Doctor Dumaya concludes that Anhura's illness will kill her if a cure is not found. The Doctor, however, admits that he can heal Anhura, but only if he can keep her forever for his pleasure. Anhura refuses, but Adakias convinces her that it is the only way she can be cured. Doctor Dumaya then administers a potion that heals her. Suddenly, Pallis, having tracked Adakias' every movement, bursts through the door and challenges Adakias to prove his love for the Princess.

"The End and the Beginning" (featuring Greta Salpeter and Brendon Urie)

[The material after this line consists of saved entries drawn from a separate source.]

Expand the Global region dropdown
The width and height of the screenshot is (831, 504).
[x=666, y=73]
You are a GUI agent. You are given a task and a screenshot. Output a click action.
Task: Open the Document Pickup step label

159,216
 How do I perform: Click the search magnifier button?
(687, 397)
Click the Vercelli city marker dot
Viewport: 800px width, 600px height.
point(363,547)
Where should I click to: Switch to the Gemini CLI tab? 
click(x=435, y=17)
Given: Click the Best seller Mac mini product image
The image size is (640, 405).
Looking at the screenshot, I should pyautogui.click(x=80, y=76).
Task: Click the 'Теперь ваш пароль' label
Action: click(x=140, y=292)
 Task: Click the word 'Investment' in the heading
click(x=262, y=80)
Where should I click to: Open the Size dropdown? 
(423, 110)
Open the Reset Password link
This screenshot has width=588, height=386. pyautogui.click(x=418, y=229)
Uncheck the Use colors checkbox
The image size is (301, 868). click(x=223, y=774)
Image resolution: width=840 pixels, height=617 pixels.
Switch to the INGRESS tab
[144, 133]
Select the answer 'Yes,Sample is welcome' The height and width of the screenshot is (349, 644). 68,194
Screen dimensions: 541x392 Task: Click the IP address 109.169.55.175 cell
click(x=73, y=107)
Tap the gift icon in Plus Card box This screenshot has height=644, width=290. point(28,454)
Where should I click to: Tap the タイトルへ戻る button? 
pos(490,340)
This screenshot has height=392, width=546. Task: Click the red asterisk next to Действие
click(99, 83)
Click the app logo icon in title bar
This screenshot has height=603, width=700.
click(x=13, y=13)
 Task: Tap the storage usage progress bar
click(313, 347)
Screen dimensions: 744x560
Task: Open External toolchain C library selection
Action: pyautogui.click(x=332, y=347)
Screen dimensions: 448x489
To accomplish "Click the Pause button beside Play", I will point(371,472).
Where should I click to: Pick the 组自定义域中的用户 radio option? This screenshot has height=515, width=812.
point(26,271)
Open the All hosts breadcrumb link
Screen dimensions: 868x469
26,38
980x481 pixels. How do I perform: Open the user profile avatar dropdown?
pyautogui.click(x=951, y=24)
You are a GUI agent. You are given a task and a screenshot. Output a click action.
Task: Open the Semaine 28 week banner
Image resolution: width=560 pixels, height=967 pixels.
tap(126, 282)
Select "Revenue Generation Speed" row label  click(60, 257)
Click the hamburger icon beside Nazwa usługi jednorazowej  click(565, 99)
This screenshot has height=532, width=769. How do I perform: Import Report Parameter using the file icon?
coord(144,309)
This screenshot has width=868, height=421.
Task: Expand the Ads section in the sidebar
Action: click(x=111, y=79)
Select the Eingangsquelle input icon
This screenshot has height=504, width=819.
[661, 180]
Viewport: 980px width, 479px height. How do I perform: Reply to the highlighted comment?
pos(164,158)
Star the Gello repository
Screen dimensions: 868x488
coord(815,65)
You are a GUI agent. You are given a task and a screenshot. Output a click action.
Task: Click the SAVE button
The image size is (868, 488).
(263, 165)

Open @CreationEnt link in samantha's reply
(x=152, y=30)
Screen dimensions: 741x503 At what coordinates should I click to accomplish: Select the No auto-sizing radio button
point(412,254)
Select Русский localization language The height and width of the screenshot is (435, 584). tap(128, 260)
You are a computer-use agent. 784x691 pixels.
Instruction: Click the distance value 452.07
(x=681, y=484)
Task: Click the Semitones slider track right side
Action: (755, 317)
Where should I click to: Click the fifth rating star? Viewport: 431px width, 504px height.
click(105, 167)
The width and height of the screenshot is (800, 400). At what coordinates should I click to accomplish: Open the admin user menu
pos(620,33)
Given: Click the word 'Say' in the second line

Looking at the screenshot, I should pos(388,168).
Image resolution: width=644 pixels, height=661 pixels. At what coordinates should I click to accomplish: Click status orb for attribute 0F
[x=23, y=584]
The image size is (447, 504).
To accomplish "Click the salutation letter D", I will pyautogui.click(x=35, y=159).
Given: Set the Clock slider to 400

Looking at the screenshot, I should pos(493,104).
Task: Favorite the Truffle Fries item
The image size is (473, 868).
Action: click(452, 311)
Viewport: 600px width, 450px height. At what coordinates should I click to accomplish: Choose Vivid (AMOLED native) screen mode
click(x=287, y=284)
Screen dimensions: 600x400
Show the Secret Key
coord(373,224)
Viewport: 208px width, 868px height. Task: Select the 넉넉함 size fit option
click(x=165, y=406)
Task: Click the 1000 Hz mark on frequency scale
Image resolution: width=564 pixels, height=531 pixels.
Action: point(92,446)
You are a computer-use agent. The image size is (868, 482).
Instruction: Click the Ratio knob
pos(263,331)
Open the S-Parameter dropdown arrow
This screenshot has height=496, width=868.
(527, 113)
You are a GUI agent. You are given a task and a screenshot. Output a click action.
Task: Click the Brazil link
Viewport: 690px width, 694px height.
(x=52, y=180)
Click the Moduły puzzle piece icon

Resolved to force Adakias back to his old life, Pallis reveals to the Princess that Adakias is from the Dark. Adakias explains to Anhura that he wanted to tell her and that this new information should not change their love. Pallis, furious that the revelation has not affected their love, lunges at Anhura with a dagger. Adakias, however, trying to protect the Princess, is stabbed. Pallis immediately regrets his actions and repents for not seeing his brother as the chosen one to fulfill the prophecy. Adakias, before dying, forgives him and tells Pallis and Anhura that his gift to them is to "Live for your love everyday." The story complete, the Narrator tells how the mountain disappears and the two halves of the world finally reunite, implying that Pallis and Anhura mutually combined the kingdoms in Adakias' honor. He ends his narration telling who is listening to pass on the story to other people and to never stop believing in love and hope.

==Track listing==

Razia's Shadow: A Musical track listing
| No. | Title | Featuring | Length |
|---|---|---|---|
| 1. | "Genesis" | Casey Crescenzo | 4:19 |
| 2. | "The Missing Piece" | Lizzie Huffman | 4:46 |
| 3. | "Life Is Looking Up" | Thomas Patton III (as Patton Thomas; producer) | 5:21 |
| 4. | "The Spider and the Lamps" | Max Bemis | 5:11 |
| 5. | "Toba the Tura" | Chris Conley | 4:25 |
| 6. | "The Oracle" | Danny Stevens | 5:23 |
| 7. | "A Hundred Year, Minute-Long Intermission" | Danny Stevens | 1:02 |
| 8. | "The Exit" | Brendon Urie, Dan Young | 5:39 |
| 9. | "It's True Love" | Greta Salpeter | 5:38 |
| 10. | "Meet the King" | Greta Salpeter, Nic Newsham | 5:24 |
| 11. | "Holy the Sea" | John Gourley, Kris Ayana | 6:05 |
| 12. | "Doctor Doctor" | Shawn Harris | 4:57 |
| 13. | "The End and the Beginning" | Greta Salpeter, Brendon Urie | 5:53 |

iTunes bonus tracks
| No. | Title | Length |
|---|---|---|
| 14. | "Genesis" (acoustic demo) | 3:29 |
| 15. | "Toba the Tura" (acoustic demo) | 3:23 |
| 16. | "Meet the King" (acoustic demo) | 3:40 |
| 17. | "Genesis" (alternate ending) | 1:07 |

==Personnel==
- Thomas Dutton – vocals, guitar, percussion, trumpet
- Paul Dutton – orchestration, guitar, piano, bass, drums/percussion
- Rudy Gajadhar – drums
- Thomas Patton III (as Patton Thomas) - producer
- Casey Bates – producer

==Adaptations==
In 2019, a collective of artists based in South Minneapolis staged a production of Razia’s Shadow featuring original puppets constructed by the ensemble. The production originated from puppeteer Marc Berg’s senior thesis project, which was based on the album. The group later became known as Phantom Chorus Theatre in Minneapolis and mounted a subsequent production of Razia’s Shadow in 2026, featuring newly designed puppets and performed at the Hive Collaborative.